**Problem statement**
Rewrite the lines of the listing starting with the line that contains "This screenshot has width=1456, height=819. Find" and going on through the line that contains "coordinates (1008, 15).", replacing "screenshot" with "capture" and leaving everything else unchanged.

Element and text position data
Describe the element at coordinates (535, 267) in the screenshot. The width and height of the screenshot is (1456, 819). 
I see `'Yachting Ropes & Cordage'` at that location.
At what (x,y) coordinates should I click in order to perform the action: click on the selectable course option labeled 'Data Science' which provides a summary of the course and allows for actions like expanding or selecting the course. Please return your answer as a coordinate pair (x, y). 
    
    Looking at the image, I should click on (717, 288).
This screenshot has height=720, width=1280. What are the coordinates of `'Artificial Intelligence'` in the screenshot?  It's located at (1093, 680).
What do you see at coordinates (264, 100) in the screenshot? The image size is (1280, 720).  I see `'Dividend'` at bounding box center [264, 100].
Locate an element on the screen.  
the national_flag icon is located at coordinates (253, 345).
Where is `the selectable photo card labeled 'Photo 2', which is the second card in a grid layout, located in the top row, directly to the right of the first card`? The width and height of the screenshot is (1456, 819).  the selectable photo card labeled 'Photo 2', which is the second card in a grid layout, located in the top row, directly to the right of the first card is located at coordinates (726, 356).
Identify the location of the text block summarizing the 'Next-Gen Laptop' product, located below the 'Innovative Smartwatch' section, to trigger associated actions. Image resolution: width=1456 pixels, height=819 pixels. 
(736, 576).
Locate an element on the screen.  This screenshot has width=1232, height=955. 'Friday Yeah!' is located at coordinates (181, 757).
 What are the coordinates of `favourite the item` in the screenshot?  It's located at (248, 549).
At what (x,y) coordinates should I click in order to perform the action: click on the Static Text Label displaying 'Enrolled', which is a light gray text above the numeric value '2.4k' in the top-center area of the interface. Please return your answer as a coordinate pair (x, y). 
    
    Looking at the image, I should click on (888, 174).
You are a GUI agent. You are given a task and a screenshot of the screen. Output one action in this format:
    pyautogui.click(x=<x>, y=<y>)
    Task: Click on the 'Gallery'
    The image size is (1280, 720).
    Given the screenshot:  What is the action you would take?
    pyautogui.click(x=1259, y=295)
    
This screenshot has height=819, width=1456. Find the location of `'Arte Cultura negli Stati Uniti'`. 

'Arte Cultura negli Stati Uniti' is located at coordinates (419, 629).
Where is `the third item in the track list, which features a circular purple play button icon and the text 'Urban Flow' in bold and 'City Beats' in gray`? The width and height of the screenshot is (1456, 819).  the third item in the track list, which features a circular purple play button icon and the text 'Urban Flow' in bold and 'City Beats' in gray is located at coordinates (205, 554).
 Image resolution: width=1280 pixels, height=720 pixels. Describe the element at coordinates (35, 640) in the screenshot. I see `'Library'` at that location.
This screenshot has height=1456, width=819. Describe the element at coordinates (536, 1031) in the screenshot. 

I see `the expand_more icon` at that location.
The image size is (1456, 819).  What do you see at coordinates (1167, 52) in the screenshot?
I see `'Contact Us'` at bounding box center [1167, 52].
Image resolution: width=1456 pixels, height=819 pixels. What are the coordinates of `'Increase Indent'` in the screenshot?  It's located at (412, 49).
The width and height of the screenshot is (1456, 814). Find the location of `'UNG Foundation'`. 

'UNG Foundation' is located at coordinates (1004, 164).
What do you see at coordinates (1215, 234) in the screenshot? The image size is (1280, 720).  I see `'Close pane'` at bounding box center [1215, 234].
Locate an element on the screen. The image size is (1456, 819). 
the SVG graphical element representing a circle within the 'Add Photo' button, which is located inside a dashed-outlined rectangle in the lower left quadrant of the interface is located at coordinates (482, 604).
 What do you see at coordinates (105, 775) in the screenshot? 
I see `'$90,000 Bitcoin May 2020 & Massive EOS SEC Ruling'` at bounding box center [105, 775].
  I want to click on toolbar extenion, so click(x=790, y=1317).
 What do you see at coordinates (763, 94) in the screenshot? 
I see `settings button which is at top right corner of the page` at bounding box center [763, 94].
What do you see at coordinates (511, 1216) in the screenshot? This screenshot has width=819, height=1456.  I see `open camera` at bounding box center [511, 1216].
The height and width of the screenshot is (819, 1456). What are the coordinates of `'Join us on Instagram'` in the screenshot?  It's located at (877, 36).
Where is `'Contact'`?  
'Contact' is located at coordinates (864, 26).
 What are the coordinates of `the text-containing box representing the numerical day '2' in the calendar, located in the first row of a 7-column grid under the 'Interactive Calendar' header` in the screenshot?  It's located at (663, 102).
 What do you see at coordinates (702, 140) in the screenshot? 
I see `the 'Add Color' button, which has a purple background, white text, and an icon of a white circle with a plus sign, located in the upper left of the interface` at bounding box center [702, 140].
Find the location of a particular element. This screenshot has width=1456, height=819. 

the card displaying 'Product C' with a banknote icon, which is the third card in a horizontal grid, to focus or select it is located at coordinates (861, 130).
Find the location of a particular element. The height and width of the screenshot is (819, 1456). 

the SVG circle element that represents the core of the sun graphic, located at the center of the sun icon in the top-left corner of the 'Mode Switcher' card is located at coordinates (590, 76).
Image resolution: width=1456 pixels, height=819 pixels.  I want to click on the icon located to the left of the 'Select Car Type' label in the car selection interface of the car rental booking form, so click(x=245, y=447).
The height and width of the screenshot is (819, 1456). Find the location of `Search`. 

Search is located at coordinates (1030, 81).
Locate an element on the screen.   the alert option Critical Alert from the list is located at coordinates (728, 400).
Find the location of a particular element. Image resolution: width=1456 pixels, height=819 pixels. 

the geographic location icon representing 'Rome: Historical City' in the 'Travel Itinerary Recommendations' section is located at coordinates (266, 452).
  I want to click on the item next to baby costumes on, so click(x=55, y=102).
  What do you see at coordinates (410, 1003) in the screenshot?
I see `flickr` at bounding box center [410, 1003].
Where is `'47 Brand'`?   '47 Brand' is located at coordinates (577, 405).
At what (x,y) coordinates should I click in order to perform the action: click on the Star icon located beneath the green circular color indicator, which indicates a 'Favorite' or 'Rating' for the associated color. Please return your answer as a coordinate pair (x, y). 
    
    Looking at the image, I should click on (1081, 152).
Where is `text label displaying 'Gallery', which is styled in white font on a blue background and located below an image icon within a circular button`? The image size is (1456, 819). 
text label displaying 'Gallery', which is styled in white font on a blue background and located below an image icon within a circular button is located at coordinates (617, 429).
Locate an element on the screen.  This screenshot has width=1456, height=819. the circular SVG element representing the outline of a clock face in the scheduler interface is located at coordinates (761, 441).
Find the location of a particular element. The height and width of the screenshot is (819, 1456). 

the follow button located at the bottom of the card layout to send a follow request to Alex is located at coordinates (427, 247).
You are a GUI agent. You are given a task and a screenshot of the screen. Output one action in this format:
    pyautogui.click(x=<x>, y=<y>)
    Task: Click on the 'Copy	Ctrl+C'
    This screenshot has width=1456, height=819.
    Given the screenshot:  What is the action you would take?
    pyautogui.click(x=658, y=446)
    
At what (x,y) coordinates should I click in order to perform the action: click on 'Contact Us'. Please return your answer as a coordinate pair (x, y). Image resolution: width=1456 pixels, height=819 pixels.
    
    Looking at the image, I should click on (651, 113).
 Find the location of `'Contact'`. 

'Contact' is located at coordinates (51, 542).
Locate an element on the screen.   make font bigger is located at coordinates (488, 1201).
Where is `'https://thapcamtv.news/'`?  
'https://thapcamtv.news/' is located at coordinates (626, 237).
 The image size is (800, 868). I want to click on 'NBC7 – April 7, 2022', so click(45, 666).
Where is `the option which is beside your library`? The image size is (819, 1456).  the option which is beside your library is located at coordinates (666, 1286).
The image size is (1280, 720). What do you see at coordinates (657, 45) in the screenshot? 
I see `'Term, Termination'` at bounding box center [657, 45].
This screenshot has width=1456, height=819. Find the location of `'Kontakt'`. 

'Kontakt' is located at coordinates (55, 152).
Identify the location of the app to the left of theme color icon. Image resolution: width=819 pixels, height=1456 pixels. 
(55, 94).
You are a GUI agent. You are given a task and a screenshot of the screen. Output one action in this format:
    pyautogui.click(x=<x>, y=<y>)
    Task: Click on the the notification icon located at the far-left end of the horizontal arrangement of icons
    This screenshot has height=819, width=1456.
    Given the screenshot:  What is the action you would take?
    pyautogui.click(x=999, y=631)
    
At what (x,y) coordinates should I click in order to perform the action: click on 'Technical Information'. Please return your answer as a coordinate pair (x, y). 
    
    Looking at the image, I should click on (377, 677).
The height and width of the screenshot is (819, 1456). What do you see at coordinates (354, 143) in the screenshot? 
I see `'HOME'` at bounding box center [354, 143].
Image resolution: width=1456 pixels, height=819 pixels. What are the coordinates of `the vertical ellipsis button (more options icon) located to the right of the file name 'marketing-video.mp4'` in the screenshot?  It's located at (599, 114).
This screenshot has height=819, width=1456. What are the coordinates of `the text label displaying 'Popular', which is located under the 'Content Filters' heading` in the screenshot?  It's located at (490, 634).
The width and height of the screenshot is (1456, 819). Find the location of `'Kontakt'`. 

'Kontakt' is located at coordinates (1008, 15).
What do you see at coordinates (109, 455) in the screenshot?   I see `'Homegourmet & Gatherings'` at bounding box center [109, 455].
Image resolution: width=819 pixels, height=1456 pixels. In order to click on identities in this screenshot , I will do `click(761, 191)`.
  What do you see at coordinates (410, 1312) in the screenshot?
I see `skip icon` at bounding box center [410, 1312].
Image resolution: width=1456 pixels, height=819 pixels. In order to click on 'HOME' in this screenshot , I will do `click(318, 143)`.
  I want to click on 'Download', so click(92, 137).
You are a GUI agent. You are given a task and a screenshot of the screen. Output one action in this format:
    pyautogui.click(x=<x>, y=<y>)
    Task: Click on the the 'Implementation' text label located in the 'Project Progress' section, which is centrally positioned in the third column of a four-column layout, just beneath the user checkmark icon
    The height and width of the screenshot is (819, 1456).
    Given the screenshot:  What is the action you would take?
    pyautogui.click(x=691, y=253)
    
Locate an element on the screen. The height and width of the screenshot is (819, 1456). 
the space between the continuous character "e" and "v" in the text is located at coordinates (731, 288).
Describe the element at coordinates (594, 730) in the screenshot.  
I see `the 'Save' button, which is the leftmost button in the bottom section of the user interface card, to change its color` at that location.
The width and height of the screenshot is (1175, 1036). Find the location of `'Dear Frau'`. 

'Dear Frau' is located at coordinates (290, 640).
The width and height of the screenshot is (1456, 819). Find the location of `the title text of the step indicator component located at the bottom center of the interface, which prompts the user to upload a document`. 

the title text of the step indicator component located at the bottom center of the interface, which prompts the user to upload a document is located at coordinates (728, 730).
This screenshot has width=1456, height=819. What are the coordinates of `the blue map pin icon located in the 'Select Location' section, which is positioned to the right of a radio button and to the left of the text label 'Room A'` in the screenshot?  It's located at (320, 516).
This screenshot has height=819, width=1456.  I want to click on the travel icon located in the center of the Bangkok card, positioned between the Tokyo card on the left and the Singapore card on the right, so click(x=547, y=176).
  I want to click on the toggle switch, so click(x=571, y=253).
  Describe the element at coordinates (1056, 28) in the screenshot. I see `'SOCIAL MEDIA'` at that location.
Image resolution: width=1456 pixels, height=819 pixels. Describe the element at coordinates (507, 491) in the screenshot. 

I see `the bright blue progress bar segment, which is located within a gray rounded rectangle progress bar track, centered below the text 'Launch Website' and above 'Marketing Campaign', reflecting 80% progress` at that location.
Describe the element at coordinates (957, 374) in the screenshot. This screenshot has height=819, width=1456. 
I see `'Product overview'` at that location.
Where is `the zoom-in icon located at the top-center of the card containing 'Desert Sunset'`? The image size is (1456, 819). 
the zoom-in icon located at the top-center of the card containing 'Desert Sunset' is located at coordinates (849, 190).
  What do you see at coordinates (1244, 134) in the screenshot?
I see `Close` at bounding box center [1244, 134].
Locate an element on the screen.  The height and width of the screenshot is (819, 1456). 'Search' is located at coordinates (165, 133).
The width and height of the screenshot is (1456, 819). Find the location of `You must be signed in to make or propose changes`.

**The solution**
This capture has width=1456, height=819. Find the location of `'Kontakt'`. 

'Kontakt' is located at coordinates (55, 152).
Identify the location of the app to the left of theme color icon. Image resolution: width=819 pixels, height=1456 pixels. 
(55, 94).
You are a GUI agent. You are given a task and a capture of the screen. Output one action in this format:
    pyautogui.click(x=<x>, y=<y>)
    Task: Click on the the notification icon located at the far-left end of the horizontal arrangement of icons
    This capture has height=819, width=1456.
    Given the capture:  What is the action you would take?
    pyautogui.click(x=999, y=631)
    
At what (x,y) coordinates should I click in order to perform the action: click on 'Technical Information'. Please return your answer as a coordinate pair (x, y). 
    
    Looking at the image, I should click on (377, 677).
The height and width of the capture is (819, 1456). What do you see at coordinates (354, 143) in the capture? 
I see `'HOME'` at bounding box center [354, 143].
Image resolution: width=1456 pixels, height=819 pixels. What are the coordinates of `the vertical ellipsis button (more options icon) located to the right of the file name 'marketing-video.mp4'` in the capture?  It's located at (599, 114).
This capture has height=819, width=1456. What are the coordinates of `the text label displaying 'Popular', which is located under the 'Content Filters' heading` in the capture?  It's located at (490, 634).
The width and height of the capture is (1456, 819). Find the location of `'Kontakt'`. 

'Kontakt' is located at coordinates (1008, 15).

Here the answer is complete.